In distributed systems, things fail. Networks drop packets, services restart, and clients retry requests. Without careful design, these retries can cause duplicate actions — charging customers twice, sending the same email multiple times, or creating duplicate records. The idempotency design pattern is your defense against these reliability nightmares.
What is Idempotency?
An operation is idempotent if performing it multiple times produces the same result as performing it once. Mathematically:
f(f(x)) = f(x)
In the context of APIs and distributed systems:
An idempotent operation can be safely retried without causing unintended side effects.
Some operations are naturally idempotent:
- GET requests — Reading data doesn’t change state
- DELETE by ID — Deleting the same resource twice still results in it being deleted
- SET operations — Setting a value to X, regardless of how many times, leaves it at X
But many operations are NOT naturally idempotent:
- POST (create) — Each call might create a new resource
- Increment/decrement — Each call changes the value
- Sending notifications — Each call triggers another message
- Financial transactions — Each call moves money
This is where the idempotency design pattern comes in.
The Core Pattern
The idempotency pattern works by associating each request with a unique idempotency key.

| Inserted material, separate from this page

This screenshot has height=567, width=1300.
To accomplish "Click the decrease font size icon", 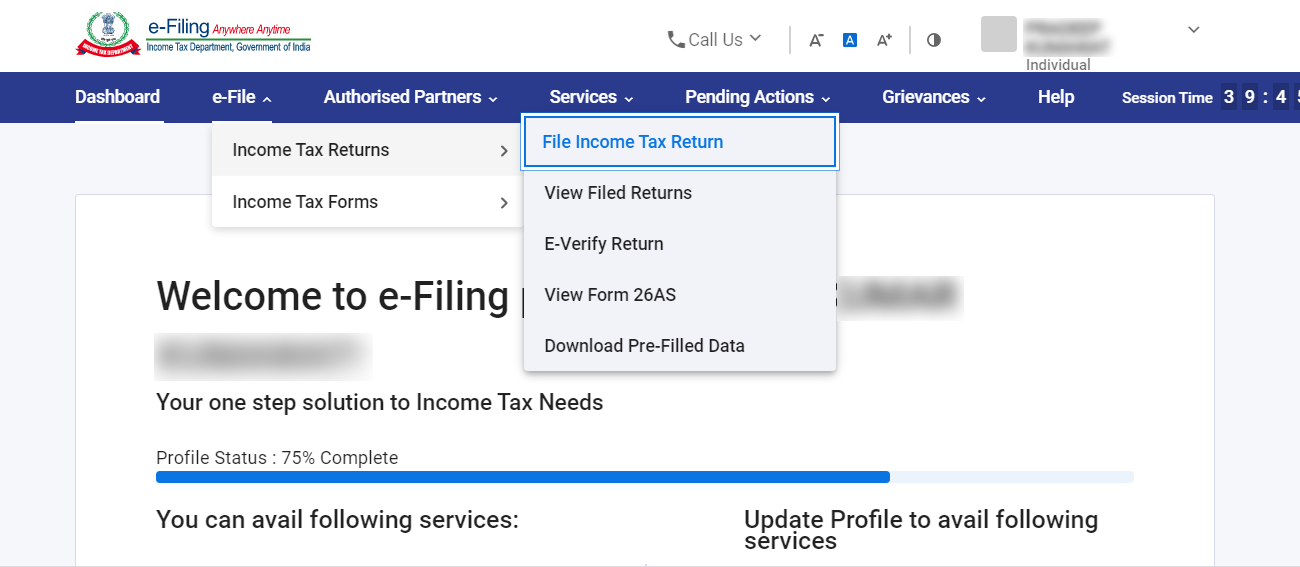I will tap(816, 40).
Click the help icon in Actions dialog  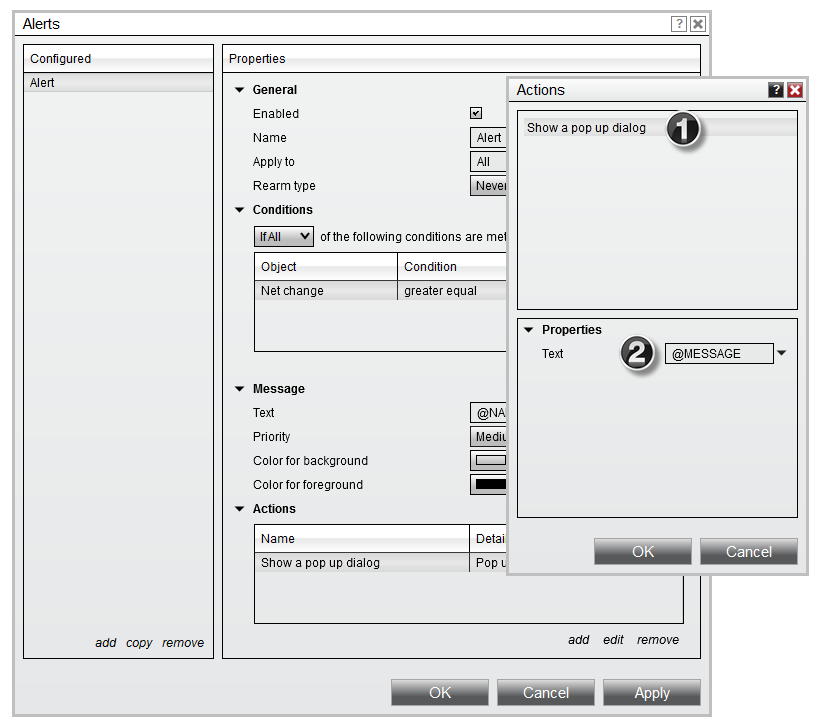[x=776, y=90]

The server tracks which keys it has processed and their results.
Here’s the flow:
- Client generates a unique idempotency key (usually a UUID or deterministic hash)
- Client sends request with the key in a header (e.g.,
Idempotency-Key: abc123) - Server checks if it has seen this key before
- If NOT found: Process the request, store the key + result, return response
- If found: Return the cached result immediately (no reprocessing)
Implementation in Go
Here’s a practical implementation using Redis for idempotency key storage:
package idempotency
import (
"context"
"crypto/sha256"
"encoding/hex"
"encoding/json"
"errors"
"time"
"github.com/redis/go-redis/v9"
)
type Status string
const (
StatusPending Status = "PENDING"
StatusCompleted Status = "COMPLETED"
StatusFailed Status = "FAILED"
)
type CachedResponse struct {
Status Status `json:"status"`
StatusCode int `json:"status_code"`
Body json.RawMessage `json:"body"`
CreatedAt time.Time `json:"created_at"`
}
type Store struct {
redis *redis.Client
ttl time.Duration
}
func NewStore(redis *redis.Client, ttl time.Duration) *Store {
return &Store{redis: redis, ttl: ttl}
}
// Check returns the cached response if the key exists
func (s *Store) Check(ctx context.Context, key string) (*CachedResponse, error) {
data, err := s.redis.Get(ctx, s.keyPrefix(key)).Bytes()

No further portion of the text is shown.